A new frameshift variant, V938Gfs∗37 (c.2812_2813insG; p.Val938GlyfsX37), which occurs in exon 17 of CFTR, where guanine is inserted at position 2812 of the cDNA, resulting in a stop codon 37 bases after the amino acid change, was reported. This variant was identified in heterozygosity with the F508del mutation in a 27-year-old male patient with a positive sweat test (>60 mEq) and typical CF respiratory manifestations. In silico analyses by MutationTaster showed that V938Gfs∗37 is predicted as pathogenic and affects the structure of CFTR. The variant was submitted to the CFMDB.
Based on these results, both mutated alleles were identified in 46 individuals, 12 individuals presented only one CF variant, and 35 presented no genetic variant related to CF. Among the patients with two variants identified, 37 had the genotype CF-causing/CF-causing, 9 patients presented the combination CF-causing/unknown clinical significance, and 1 had CF-causing/novel variant, according to the CFTR2 database.
4. Discussion
The identification of new variants causing CF continues to occur even after almost 30 years of CFTR identification. Currently, more than 2,000 variants have been registered in the CFMDB; however, only 442 are annotated in the CFTR2 database, of which 360 are considered pathogenic. These variants vary in frequency and distribution in different populations. Historically, CF has been regarded as a disease limited to people of European descent. However, research has shown that CF is not ancestry linked. Therefore, in order to obtain a high detection rate, diagnosis through population-specific mutation panels should consider the molecular heterogeneity of the population and the variants to be included [11, 19]. For example, panels used in European populations to diagnose African descent patients eventually lead to inconclusive results [28]. In countries with heterogeneous populations, such as those in Latin America, the use of these panels also leads to misdiagnosis, which can compromise the patient's health and treatment [29–32]. In Brazil, with its highly mixed population, the choice of mutation panels designed for other populations has become ineffective for the diagnosis, leading to a low detection rate [33]. This shows the importance of NGS for diagnostics in these populations.

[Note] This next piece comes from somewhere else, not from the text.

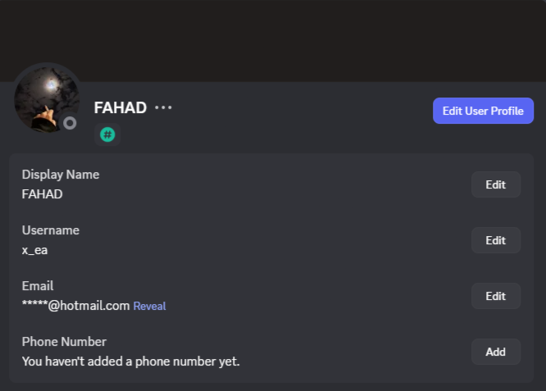Click the green hashtag badge icon
Viewport: 546px width, 391px height.
(107, 134)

Genetic testing of CF in Brazil is not performed with uniformity, since there are no epidemiological studies or a comprehensive neonatal screening to estimate the incidence of the disease in different regions of the country. Raskin [34] estimated that only 10% of the patients are diagnosed, leading to a false impression of low incidence in the Brazilian population. According to the latest report of the Brazilian Registry of Cystic Fibrosis (REBRAFC), a large increase was observed in the percentage of patients with genotype investigation. In 2013, 40.6% of the patients in a total of 2,942 individuals had their genotyping performed, and in 2017, the number of patients genotyped reached almost 80% of the 5,128 individuals analyzed. This improvement is due to advances in molecular diagnostic techniques [35].
Here, we used NGS in a cohort of 93 patients to conclude their molecular diagnosis and search for new or rare CF pathogenic variants in the Brazilian population. Thus, 74 patients from a sample of 198 individuals were tested. These individuals had already been screened for 27 common CF pathogenic variants. This means that patients with both alleles identified from this panel were not used in this study, causing the frequency of these common pathogenic variants to be underestimated by our NGS results.

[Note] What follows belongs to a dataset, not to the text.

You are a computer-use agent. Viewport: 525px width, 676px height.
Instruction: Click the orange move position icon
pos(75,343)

The four most frequent pathogenic variants observed in our sample of 217 patients were F508del in 42% alleles, wherein 72 patients were heterozygous, and 55 were homozygous for this pathogenic variant. The 3120+1G>A, G542X, and G85E variants were observed in 5.8%, 4.1%, and 3.2% alleles, respectively. All four variants were part of the routine testing for CF molecular diagnosis performed in our laboratory. Nunes et al. [36] published the first Brazilian study using a NGS methodology using Ion Torrent PGM (Life Technologies), with pediatric patients from the Children's Institute at Hospital das Clínicas of the University of São Paulo Medical School (HCFMUSP). The three most frequent pathogenic variants described in their study were F508del (59.1%), G542X (7.3%), and 3120+1G>A (5.3%). Our findings corroborate the observations presented by Nunes et al. [36], in which they justify the high frequency of the G542X variant as a result of the migration flow of Spanish, Portuguese, and Italians to Brazil between the 19th and 20th centuries.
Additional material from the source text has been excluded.